Avery, as he is called, is the most robust member of the family. He is the "son No. 4," heavy built, and somewhat fleshy. He is unmarried, and takes delight in running the farm for his aged father. He is rather a fine looking young man, has a very agreeable disposition, and has a host of friends among the young ladies.

is the fifth and youngest son. Showing at the early age of 13 a literary turn of mind, he entered the office of the Weatherford Times, 25 miles from here. He worked for nearly a year, when his health failed him, and he was compelled to return to the farm. When the Granbury Vidette(?) was established at this place, in November, 1872, Ashley re-entered the business again as an apprentice. He mastered his trade, and for the past four years has been connected with this journal in the capacity of one of its editors and proprietors. He has contributed no little in mind and muscle toward making it one of the leading journals in Northwest Texas. Ashley is gradually climbing the ladder of literary excellence. He is about 22, and is of a tall and of rather slender build. He bears a striking resemblance to his grandfather, Colonel "Davy," his features being as fine as a woman's and I will take the liberty of saying that he is somewhat handsome. The greater portion of his leisure hours is devoted to reading and study. He is unusually well informed in national and State politics and general literary matters. He is married, and has carved out by dint of industry and economy, a home of his own. I predict the day is not far distant when Ashley will be as famous in the world of letters as was his distinguished predecessor for for martial prowess and eccentric backwoods humor.
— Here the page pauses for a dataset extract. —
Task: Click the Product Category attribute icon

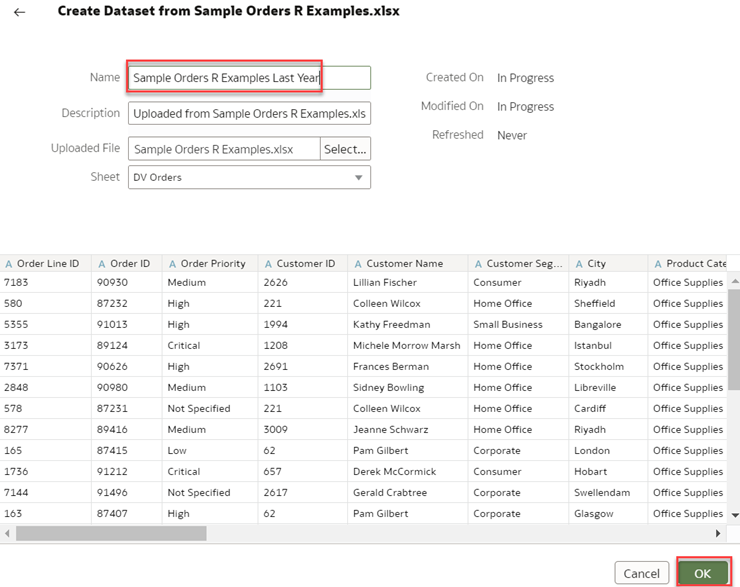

In addition to the five boys named above, Colonel Robert has FOUR DAUGHTERS - the two elder of whom are married, and the two youngest are still single, and, by the way, tolerably prepossessing in appearance.

Mrs. Alvira Halford, a daughter of Colonel Davy Crockett, died at her home in this county a short time since at the advanced age of 63. She had eight children, only two of whom are living.

Mrs. Matilda Fields, living in Gibson County; Tenn., is now the only surviving daughter of David Crockett. She has been married the second time, and has several children.

David Crockett's last wife is buried at the Acton Churchyard, in this county five miles southeast of Granbury.

In conclusion, I will state that I would not have ventured to occupy so much of your valuable space if I did not think the subject was in every respect worthy of an article thus elaborate. The subject is one that commends itself to the attention of Americans from Maine to California, as the name and fame of David Crockett are certainly worldwide.